**Problem details**: Convert everything from the line containing "This screenshot has width=1202, height=706." down to the line containing "(156, 676)." in the rows below into a Markdown table with the columns n and Line, numbering each line and skipping blank lines. Leave the pictures out of the table.

**Material for this exercise**:
______________________________

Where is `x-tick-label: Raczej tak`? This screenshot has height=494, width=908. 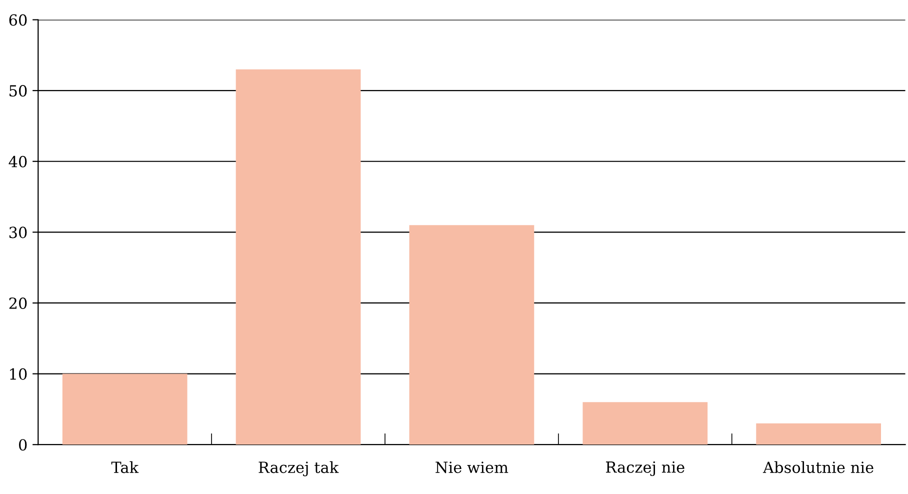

______________________________

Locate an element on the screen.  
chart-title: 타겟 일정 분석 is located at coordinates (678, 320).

______________________________

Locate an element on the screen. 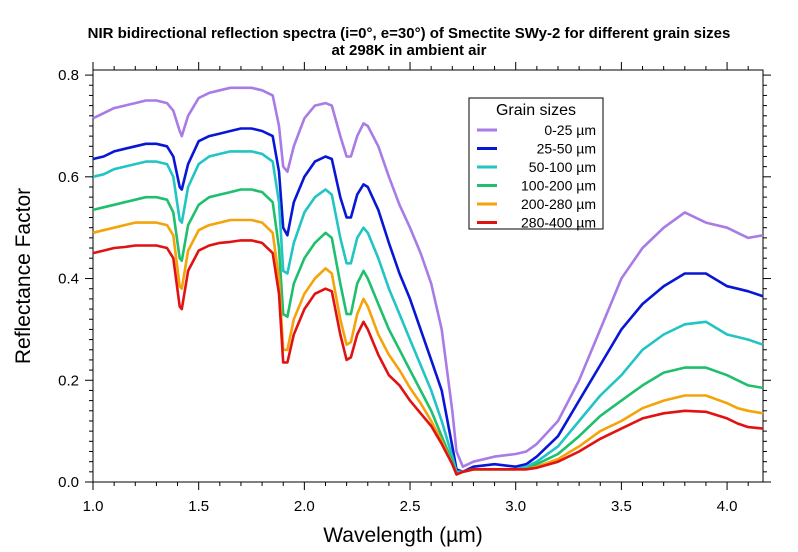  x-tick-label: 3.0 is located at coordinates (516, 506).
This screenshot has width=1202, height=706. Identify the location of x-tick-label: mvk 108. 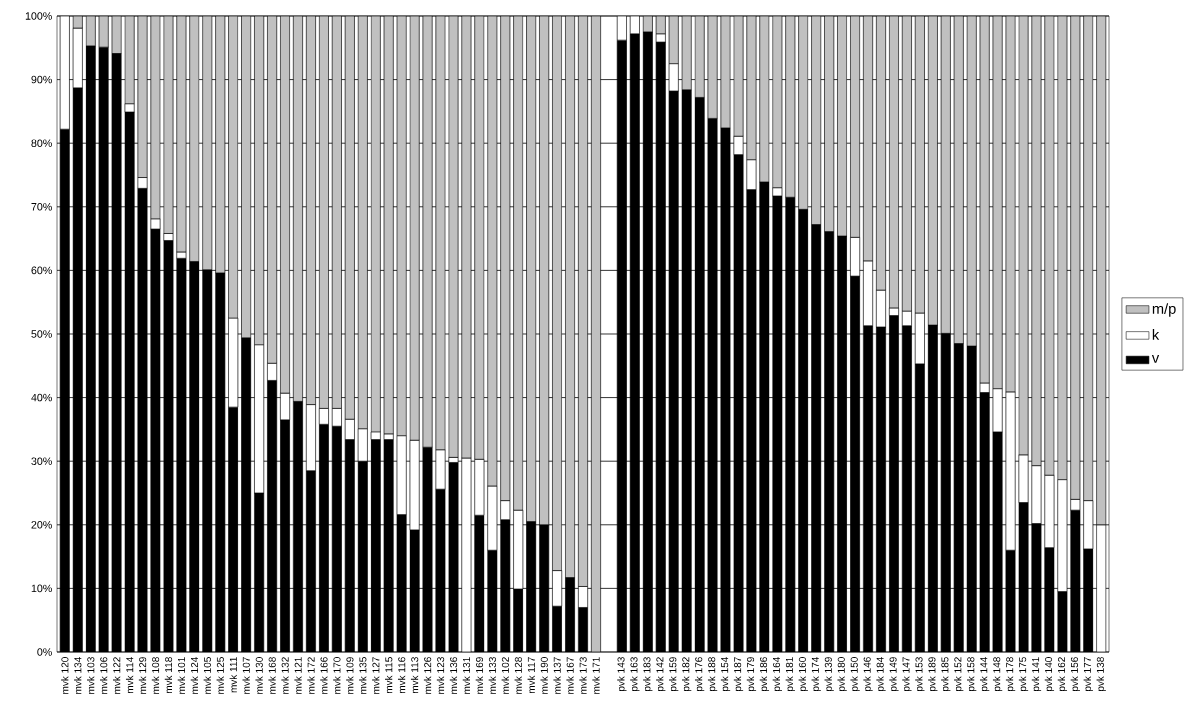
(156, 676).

______________________________

**Answer for the task**:
| n | Line |
|---|---|
| 1 | This screenshot has width=1202, height=706. Identify the location of x-tick-label: mvk 108.  |
| 2 | (156, 676). |